The main elements of Australia's financial regulatory framework were introduced on 1 July 1998 in response to the recommendations of the Financial System Inquiry (the Wallis Committee). The financial system is overseen by the four CFR member agencies, each with specific responsibilities as set out in their statutory mandates:
- the Australian Prudential Regulation Authority (APRA), which has responsibility for prudential supervision of individual financial institutions;
- the Australian Securities and Investments Commission (ASIC), which has responsibility for market integrity and consumer protection across the financial system;
- the Reserve Bank of Australia (RBA), which has responsibility for monetary policy, overall financial system stability and regulation of the payments system; and
- the Australian Treasury, which has responsibility for advising the Government on financial stability issues and on the legislative and regulatory framework underpinning financial system infrastructure.

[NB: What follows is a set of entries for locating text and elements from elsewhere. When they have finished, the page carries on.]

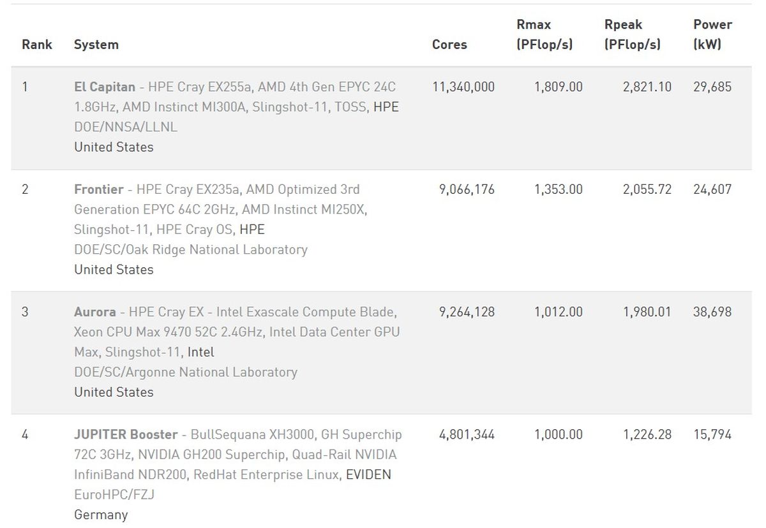This screenshot has width=766, height=528.
Task: Click the HPE vendor link in Frontier row
Action: [x=252, y=230]
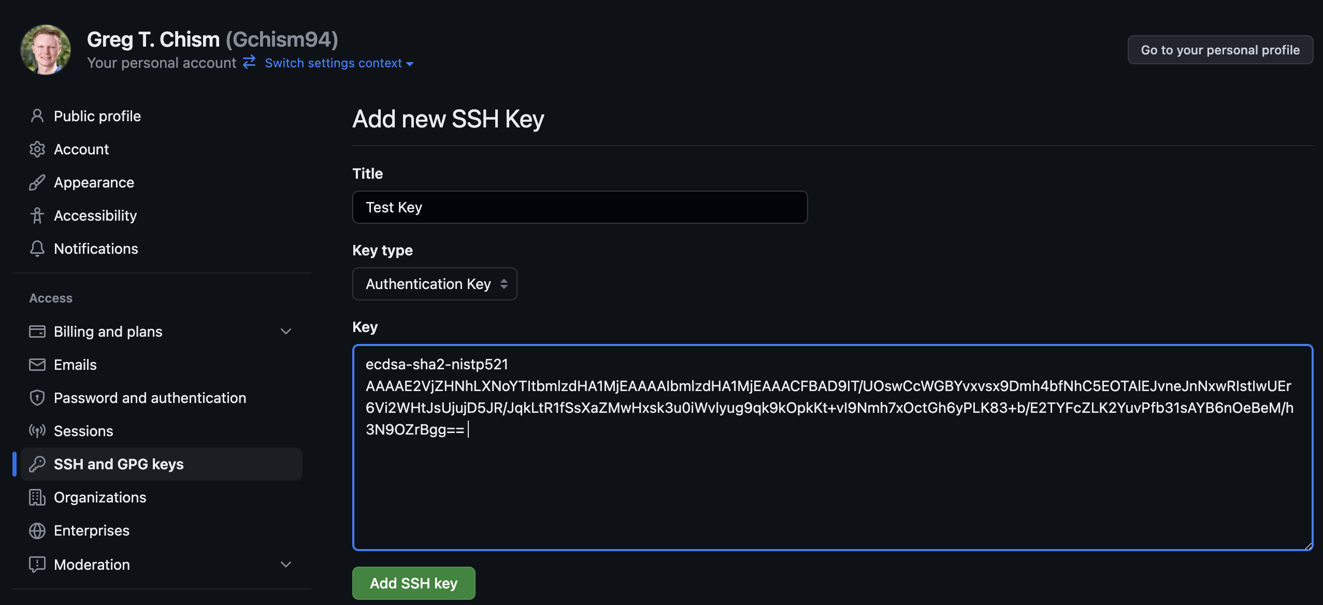Click the user profile avatar picture
This screenshot has width=1323, height=605.
(46, 50)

The regulatory system in Australia does not aim to ensure financial institutions will never fail. To do so would require regulatory agencies to place severe limitations on risk-taking by regulated institutions and within the financial system. Instead, the CFR agencies' remits are focused on promoting effective governance of risk taking by institutions, measures to minimise adverse effects if an institution does become distressed, and ensuring investors and consumers remain informed. For example, APRA aims to minimise losses to beneficiaries and disruption to the broader financial system by managing an orderly exit of an unviable institution.